Rebuffing the critics...
By Tom Krazit
Published: 11 May 2007 10:10 BST
Apple CEO Steve Jobs shrugged off questions about stock option backdating and environmental policies at the company's annual meeting of shareholders on Thursday - something he can well afford to do, having presided over a 50 per cent rise in Apple's stock over the past year.
Jobs drew laughs from most shareholders as he sardonically responded to questions from representatives of the AFL-CIO and Greenpeace at the meeting. Several proposals were submitted by shareholders, including one calling for an option-dating policy and another that would subject executive compensation to a shareholder vote.
All such proposals were rejected in preliminary voting.
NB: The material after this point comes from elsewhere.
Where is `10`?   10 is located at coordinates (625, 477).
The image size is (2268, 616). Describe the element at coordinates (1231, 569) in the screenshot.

Apple's board of directors has been under fire from corporate-governance organisations such as Institutional Shareholder Services over its defense of Jobs' actions concerning stock option backdating at Apple. A US Securities and Exchange Commission investigation has charged two former Apple employees with improper conduct but that investigation cleared the company and the SEC has not charged Jobs with anything.
In response to heated questioning from Brandon Reese, a representative of the AFL-CIO labour union and the sponsor of a shareholder proposal calling for shareholder oversight of executive compensation, Jobs said: "Unless you think there's a conspiracy involving the SEC too, I don't know what to say."
Reese asked Jobs if he would reimburse Apple for any gains he received from the backdated options. Apple has admitted that Jobs received two options packages that came with cherry-picked exercise dates but he never exercised those options, exchanging them for a restricted stock award in 2003.
Jobs said the option grant he received in October 2001 was actually approved by the board in August 2001, when the stock price was lower. "I didn't ask the company to pay me back," he retorted, as several hundred attendees at Apple's corporate headquarters broke into laughter.
A representative of the Teamsters Union asked to speak with Bill Campbell, the head of Apple's compensation committee, but was rebuffed by Jobs. Jobs makes only $1 a year in salary, but hundreds of millions in stock awards made him the highest-paid CEO in the US last year.
Jobs joked: "I get 50 cents a year for showing up, and the other 50 cents is based on my performance."
The Teamsters wanted Apple to be more transparent on how it links executive compensation to performance, but its proposal failed to pass.